GOPR ze Szczawnicy ma ręce pełne roboty. Sezon feryjny w pełni, a co za tym idzie do miasta przyjeżdżają spragnieni zimowego szaleństwa turyści. Część z nich, zupełnie nieodpowiedzialnie, wybiera się na górskie trasy. Warunki są jednak takie, że nie może się to skończyć dobrze.
Do ostatniego niebezpiecznego wydarzenia doszło przed kilkoma dniami. Dziadkowie wraz z ośmioletnim wnuczkiem wyszli w góry. Nie wzięli jednak pod uwagę padającego i zalegającego na szlaku śniegu. Kiedy zapadał zmierzch, nie widzieli innego wyjścia, jak tylko zadzwonić po Górskie Ochotnicze Pogotowie Ratunkowe. Ratownicy znaleźli zmarzniętych i przemokniętych turystów i sprowadzili na dół. Nikomu na szczęście nie stało się nic poważnego.

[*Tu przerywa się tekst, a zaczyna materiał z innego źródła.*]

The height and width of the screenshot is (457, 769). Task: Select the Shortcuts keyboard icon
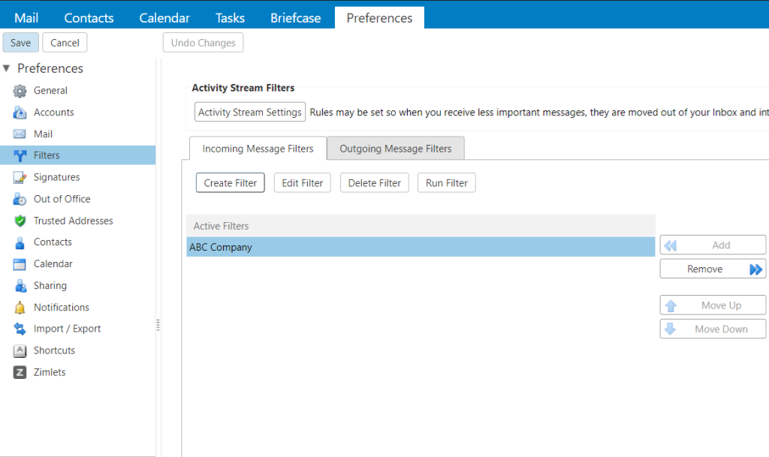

GOPR-owcy apelują, aby nie wychodzić na górskie szlaki podczas złych warunków atmosferycznych. Obowiązkowo należy wziąć ze sobą odpowiedni prowiant oraz ubrać ubranie dostosować do pogody. Stanowczo odradzają wyjście na szlaki zimą z dziećmi. To może skończyć się tragicznie.